Deutsche Bank, Franklin Templeton to Pay MiFID Research TabBy and
Asset managers join growing number of firms that plan to pay
New European Union regulation will take effect in January
Deutsche Bank AG’s money-management unit and Franklin Templeton Investments will absorb the cost of external research for funds when new European regulations come into force, joining a growing number of competitors who say they won’t pass on the expenses.
“The decision ensures that our clients will not be burdened with additional costs,” Nicolas Moreau, chief executive officer of Deutsche Asset Management, said in a memo to employees Wednesday. “We rely heavily on our own proprietary research and asset analysis and this will not change.”
The European Union’s revision of the Markets in Financial Instruments Directive forces money managers to pay separately for research and trading services they get from banks.
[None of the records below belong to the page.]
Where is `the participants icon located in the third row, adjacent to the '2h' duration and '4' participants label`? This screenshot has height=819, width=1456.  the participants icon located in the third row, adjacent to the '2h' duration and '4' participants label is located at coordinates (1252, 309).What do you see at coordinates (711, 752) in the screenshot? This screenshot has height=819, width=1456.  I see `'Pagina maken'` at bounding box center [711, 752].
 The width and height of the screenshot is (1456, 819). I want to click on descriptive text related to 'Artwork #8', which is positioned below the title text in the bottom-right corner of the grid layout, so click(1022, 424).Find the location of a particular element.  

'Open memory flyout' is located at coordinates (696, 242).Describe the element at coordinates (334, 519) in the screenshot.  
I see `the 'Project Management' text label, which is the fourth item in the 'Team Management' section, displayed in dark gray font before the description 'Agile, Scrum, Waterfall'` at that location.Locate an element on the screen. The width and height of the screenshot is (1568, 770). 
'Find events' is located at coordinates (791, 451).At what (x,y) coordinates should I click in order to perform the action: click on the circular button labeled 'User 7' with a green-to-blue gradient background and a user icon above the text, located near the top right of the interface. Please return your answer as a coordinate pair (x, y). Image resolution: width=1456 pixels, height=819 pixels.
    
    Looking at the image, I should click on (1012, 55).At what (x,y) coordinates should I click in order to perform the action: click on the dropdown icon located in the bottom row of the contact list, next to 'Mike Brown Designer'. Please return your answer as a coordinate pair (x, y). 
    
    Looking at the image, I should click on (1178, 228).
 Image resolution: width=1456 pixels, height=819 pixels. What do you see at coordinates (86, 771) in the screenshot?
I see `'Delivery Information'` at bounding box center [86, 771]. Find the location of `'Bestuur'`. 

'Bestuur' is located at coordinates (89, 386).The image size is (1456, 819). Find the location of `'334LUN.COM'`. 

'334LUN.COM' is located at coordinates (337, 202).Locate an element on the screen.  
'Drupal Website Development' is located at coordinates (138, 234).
Regulators aim to ensure they act in the best interests of their clients, rather than being induced by the offer of free analysis.
Only a fraction of the approximately 4,000 asset management companies operating in Europe have stated what they will do, with bigger firms generally showing a greater willingness to absorb the costs. Companies that plan to pay for research out of their own pockets include Vanguard Group Inc., JPMorgan Asset Management and Allianz Global Investors. Amundi SA, Invesco Ltd. and Schroders are among asset managers saying they may pass on the expenses. Union Investment and Deka Bank, two other large German managers, reportedly have similar plans.
“We will pay for third-party investment research for client accounts,” covered by MiFID,” Franklin Templeton, based in San Mateo, California, said in an emailed statement Wednesday. The company manages about $742 billion in assets, while Deutsche Asset Management oversees about 711 billion euros ($852 billion).
Deutsche Asset Management will continue to pay for “high-quality” external research, while negotiating the best prices “to optimize our costs,” Moreau said in the memo. A spokesman for the unit declined to comment on how much it will end up paying for research, saying price negotiations are ongoing.
The additional costs imposed by the MiFID II regulation could lead investment firms to cut spending on research by about $1.5 billion, according to consultancy Oliver Wyman. That figure could rise to as much as $3 billion in the event of a price war, the firm said in a report.
Jupiter Asset Management, which oversees $61 billion, expects to spend about 5 million pounds ($5.5 million) a year for research from other companies. Vanguard Group estimates the analysis will cost the firm less than $5 million a year.